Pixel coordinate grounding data
□ □ □ □ □

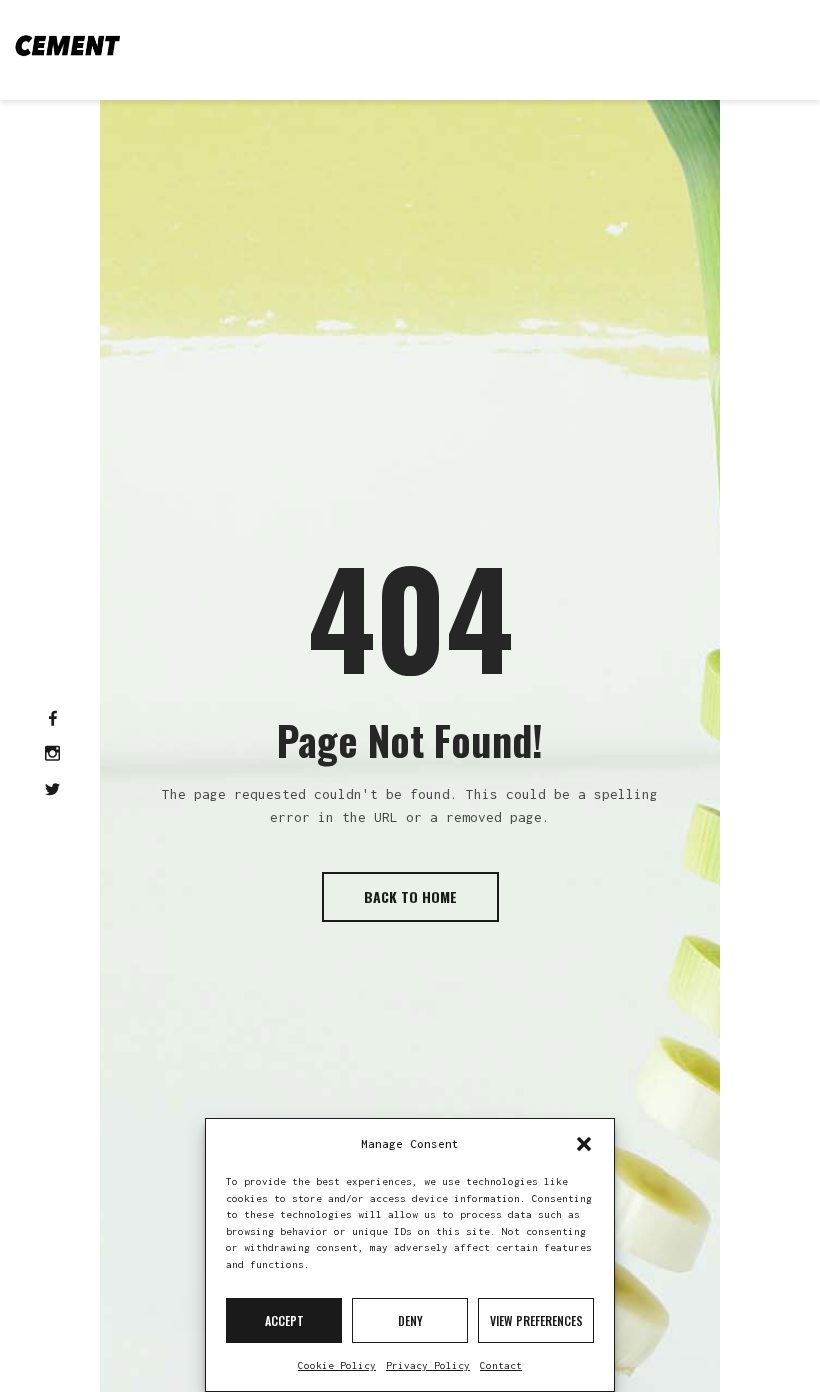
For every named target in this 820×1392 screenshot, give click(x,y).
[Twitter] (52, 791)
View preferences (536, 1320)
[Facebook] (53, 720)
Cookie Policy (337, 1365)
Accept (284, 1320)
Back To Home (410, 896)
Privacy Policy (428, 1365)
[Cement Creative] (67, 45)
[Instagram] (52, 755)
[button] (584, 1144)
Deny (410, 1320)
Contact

□ □ □ □ □

- _TASK GOAL_
Word for word, give back each entry from above, but skip any picture.

- _RESPONSE TO THE TASK_
For every named target in this 820×1392 screenshot, give click(x,y).
[Twitter] (52, 791)
View preferences (536, 1320)
[Facebook] (53, 720)
Cookie Policy (337, 1365)
Accept (284, 1320)
Back To Home (410, 896)
Privacy Policy (428, 1365)
[Cement Creative] (67, 45)
[Instagram] (52, 755)
[button] (584, 1144)
Deny (410, 1320)
Contact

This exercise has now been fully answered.